Nach § 4 Nr. 4 StBerG sind zur geschäftsmäßigen Hilfeleistung in Steuersachen die Verwalter fremden Vermögens befugt, soweit sie hinsichtlich dieses Vermögens Hilfe in Steuersachen leisten. Es besteht kein Anlaß, die Vorschrift restriktiv auszulegen. Offenbar soll derjenige, dem der Steuerpflichtige die Vermögensverwaltung übertragen hat, die steuerlichen Angelegenheiten dieses Vermögens miterledigen können, wobei an seine steuerliche Qualifikation keine höheren Anforderungen zu stellen sind als an die des Steuerpflichtigen selbst. Das Vermögen der Beigeladenen bestand nach der unbeanstandeten Feststellung des FG im wesentlichen nur aus dem Anteil an der Erbengemeinschaft X. Ein Vermögen braucht nicht aus mehreren Vermögensgegenständen zu bestehen. Der Anteil wurde von dem Kläger verwaltet.

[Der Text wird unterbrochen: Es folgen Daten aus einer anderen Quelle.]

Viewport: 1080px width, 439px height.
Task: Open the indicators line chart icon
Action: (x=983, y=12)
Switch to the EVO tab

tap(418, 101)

Die Verwaltungsbefugnisse, die die Beigeladene übertragen konnte, waren allerdings infolge der Bestellung eines Testamentsvollstreckers für den Gesamtnachlaß beschränkt. Ihre Verwaltungsbefugnis als Miterbin (§ 2038 des Bürgerlichen Gesetzbuchs – BGB–) war durch die Verwaltungsbefugnis des Testamentsvollstreckers ersetzt (§ 2205 BGB). Immerhin konnte sie die jährliche Teilung des Reinertrages verlangen (§ 2038 Abs. 2 Satz 3 BGB) und –zusammen mit den anderen Miterben– den Testamentsvollstrecker überwachen und von ihm Rechnungslegung verlangen (§ 2218 BGB). Der Testamentsvollstrecker verwaltet den Nachlaß, nicht aber die Rechte des Erben am Nachlaß (Palandt, Bürgerliches Gesetzbuch, Einführung 2 b) vor § 2197). Steuerrechtlich mußte die Beigeladene ihre Rechte und Pflichten selbst wahrnehmen; der Testamentsvollstrecker war insoweit von einer Mitwirkung ausgeschlossen (BFH-Urteile vom 16. Februar 1977 I R 53/74, BFHE 121, 302, BStBl II 1977, 481; vom 15. Februar 1978 I R 36/77, BFHE 125, 112, BStBl II 1978, 491). Die Beigeladene hat die ihr zustehenden Verwaltungsbefugnisse dem Kläger übertragen. Die auf die Schreiben der Beigeladenen gestützte Feststellung des FG, daß der Kläger den Anteil am Nachlaß „verwaltete”, ist zwar allgemein gehalten und läßt nicht erkennen, welche speziellen Befugnisse der Kläger erlangte. Das FG war jedoch entgegen der Auffassung des FA und der OFD nicht gehalten, den Inhalt der Verwaltertätigkeit des Klägers im einzelnen zu beschreiben. Die „Verwaltung” ist ein im Rechts- und Wirtschaftsleben gebräuchlicher Rechtsbegriff, mit dem auch Laien im allgemeinen zutreffende Vorstellungen verbinden. Wenn die Beigeladene in dem Schreiben vom 24. Mai 1978 ausführt, der Kläger habe „auch die Befolgung aller damit verbundenen gesetzlichen Pflichten” übernommen, so kommt damit zum Ausdruck, daß der Kläger die gesetzliche Rechtsstellung der Beigeladenen als Miterbin ausüben sollte. Dies schloß ein, daß der Kläger insoweit nicht weisungsgebunden sein sollte und seine Tätigkeit sich nicht auf Kontrolle und Beratung beschränken sollte. Soweit eine Beratung gewollt war, kann nicht von einer unerlaubten Rechtsberatung gesprochen werden. Eine kaufmännisch geartete Ratserteilung im Rahmen der unstreitigen Miterbenstellung der Beigeladenen war jedenfalls erlaubt. Unerheblich ist, ob der Kläger die ihm übertragenen zivilrechtlichen Befugnisse tatsächlich ausübte.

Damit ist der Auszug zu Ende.